他聽後,哭聲戛然而止,驚訝地問:「你都知道,還問什麼?」
我淡淡道:「我要你親口說出來,以減輕你的罪業。若有遺言,便說出來吧,我們送你去地府。」
伊藤健次呆若木雞地點了點頭。我問道:「你與我們國家的什麼人接觸過?他們是如何與你聯絡的?」
伊藤健次道:「我並未沒有直接接觸過,但我知道是一個美國人在香港與你們的人聯絡。
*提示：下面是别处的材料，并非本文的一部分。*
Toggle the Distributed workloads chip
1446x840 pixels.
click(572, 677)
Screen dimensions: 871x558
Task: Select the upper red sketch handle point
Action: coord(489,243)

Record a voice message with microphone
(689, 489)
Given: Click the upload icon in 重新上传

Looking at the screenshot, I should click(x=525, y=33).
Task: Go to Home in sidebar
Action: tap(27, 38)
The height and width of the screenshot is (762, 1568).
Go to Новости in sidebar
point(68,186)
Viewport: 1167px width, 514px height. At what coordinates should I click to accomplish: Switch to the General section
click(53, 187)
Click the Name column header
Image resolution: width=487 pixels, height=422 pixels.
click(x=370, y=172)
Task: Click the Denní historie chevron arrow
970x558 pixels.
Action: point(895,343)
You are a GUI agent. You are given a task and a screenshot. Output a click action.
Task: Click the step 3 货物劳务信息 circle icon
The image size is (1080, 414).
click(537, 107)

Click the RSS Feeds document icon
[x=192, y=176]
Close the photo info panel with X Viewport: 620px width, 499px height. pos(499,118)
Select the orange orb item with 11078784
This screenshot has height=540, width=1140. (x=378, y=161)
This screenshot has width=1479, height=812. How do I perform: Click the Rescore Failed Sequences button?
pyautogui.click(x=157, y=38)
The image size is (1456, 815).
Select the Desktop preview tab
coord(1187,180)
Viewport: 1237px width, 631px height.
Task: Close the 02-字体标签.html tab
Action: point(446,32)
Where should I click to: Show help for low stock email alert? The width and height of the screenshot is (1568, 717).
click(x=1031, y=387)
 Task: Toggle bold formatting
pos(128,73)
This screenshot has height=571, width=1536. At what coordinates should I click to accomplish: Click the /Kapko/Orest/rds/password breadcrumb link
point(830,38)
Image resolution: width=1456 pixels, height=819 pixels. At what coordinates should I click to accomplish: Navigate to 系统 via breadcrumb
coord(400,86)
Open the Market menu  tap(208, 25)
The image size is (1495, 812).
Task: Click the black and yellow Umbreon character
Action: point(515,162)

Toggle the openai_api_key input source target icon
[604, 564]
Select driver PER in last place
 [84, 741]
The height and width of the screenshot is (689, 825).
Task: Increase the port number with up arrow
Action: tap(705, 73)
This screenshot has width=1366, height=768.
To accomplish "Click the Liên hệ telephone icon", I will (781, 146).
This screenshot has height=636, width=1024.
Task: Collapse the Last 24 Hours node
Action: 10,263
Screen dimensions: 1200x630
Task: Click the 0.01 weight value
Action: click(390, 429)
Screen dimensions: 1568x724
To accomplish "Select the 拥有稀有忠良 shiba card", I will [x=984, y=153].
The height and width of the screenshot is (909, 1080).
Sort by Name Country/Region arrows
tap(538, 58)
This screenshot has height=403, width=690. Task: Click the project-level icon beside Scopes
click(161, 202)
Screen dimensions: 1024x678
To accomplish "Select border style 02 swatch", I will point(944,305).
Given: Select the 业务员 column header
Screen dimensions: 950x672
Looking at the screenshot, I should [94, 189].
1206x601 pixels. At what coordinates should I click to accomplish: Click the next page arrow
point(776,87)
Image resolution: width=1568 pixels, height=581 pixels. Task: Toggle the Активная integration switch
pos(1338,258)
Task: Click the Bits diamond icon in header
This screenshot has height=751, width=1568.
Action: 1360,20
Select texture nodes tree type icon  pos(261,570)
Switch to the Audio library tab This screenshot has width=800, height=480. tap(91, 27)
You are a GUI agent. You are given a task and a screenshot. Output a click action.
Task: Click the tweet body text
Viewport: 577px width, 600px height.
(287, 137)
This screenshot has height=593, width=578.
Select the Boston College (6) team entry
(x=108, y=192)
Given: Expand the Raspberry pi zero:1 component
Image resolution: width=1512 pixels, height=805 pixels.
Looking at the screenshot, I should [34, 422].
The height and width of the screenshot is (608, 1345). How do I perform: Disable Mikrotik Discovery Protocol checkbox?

每次都是美國人發來訊息,我們便按他發的位置放置釋放傀儡。」
看來他確實不知情。我繼續追問:「那個美國人叫什麼名字?住在哪裡?如何能找到他?」
伊藤健次道:「他叫大衛·安迪,我不知道他住在哪裡,但他是美國使館的人。」
我接著詢問,除了我在他意境空間中看到的那些資訊外,他確實知之甚少,也並沒有騙我。因為他連偷聽到的「烏鴉」以及「影鷹」組織的事情都說了出來。